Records
══════════
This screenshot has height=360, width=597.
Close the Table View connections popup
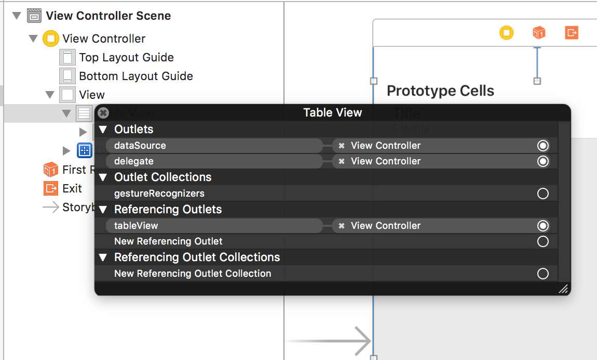coord(103,113)
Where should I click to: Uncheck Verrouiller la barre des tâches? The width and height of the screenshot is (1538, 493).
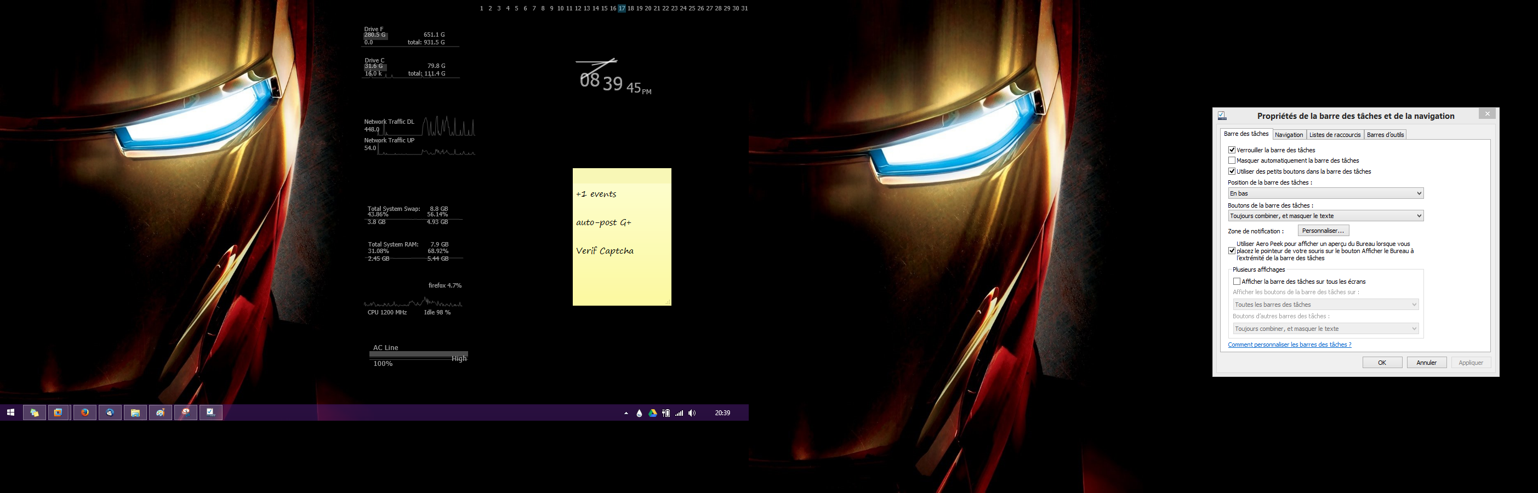click(x=1232, y=150)
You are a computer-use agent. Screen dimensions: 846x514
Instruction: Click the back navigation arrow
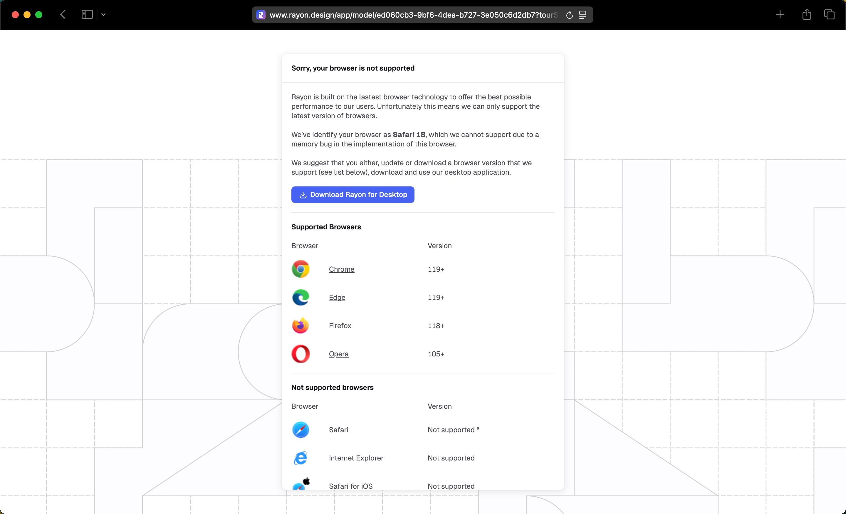(x=64, y=14)
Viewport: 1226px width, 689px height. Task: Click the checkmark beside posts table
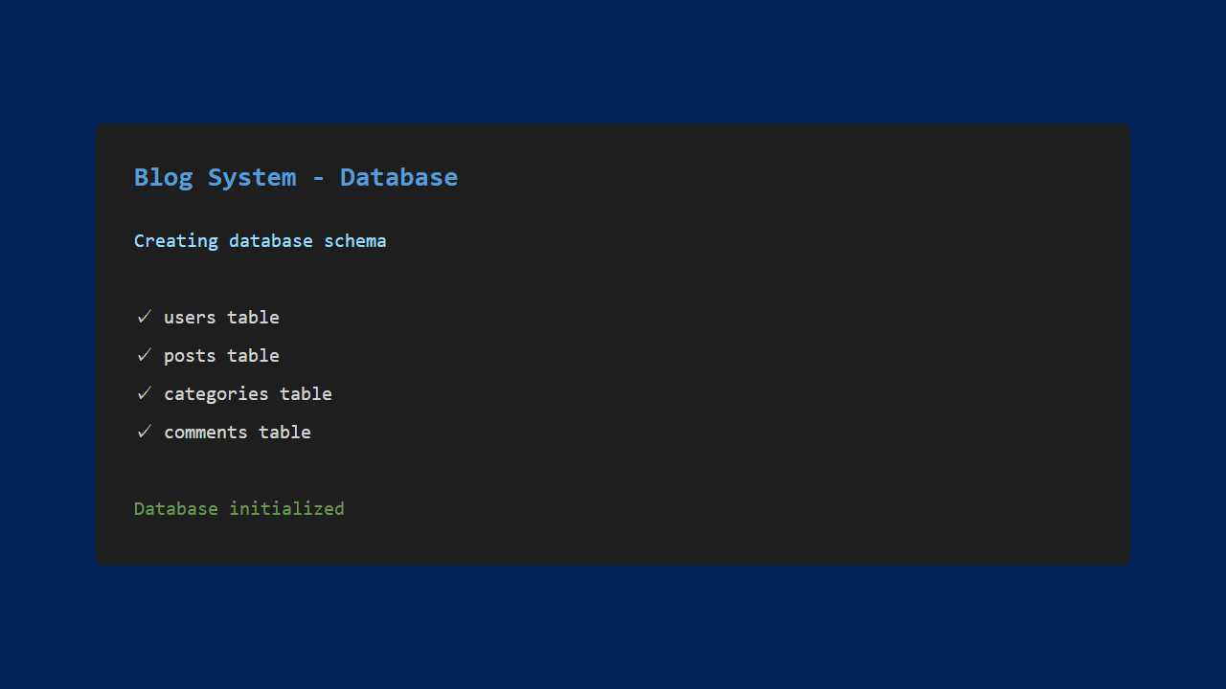(x=145, y=355)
══════════
• **DIRECTIVE**:
Lay out the text lines of the records above as a numbered list, omitting blank lines and leaving out the pictures.

• **FINAL ANSWER**:
1. This screenshot has height=360, width=597.
2. Close the Table View connections popup
3. coord(103,113)
4. Where should I click to: Uncheck Verrouiller la barre des tâches? The width and height of the screenshot is (1538, 493).
5. click(x=1232, y=150)
6. You are a computer-use agent. Screen dimensions: 846x514
7. Instruction: Click the back navigation arrow
8. (x=64, y=14)
9. Viewport: 1226px width, 689px height. Task: Click the checkmark beside posts table
10. (x=145, y=355)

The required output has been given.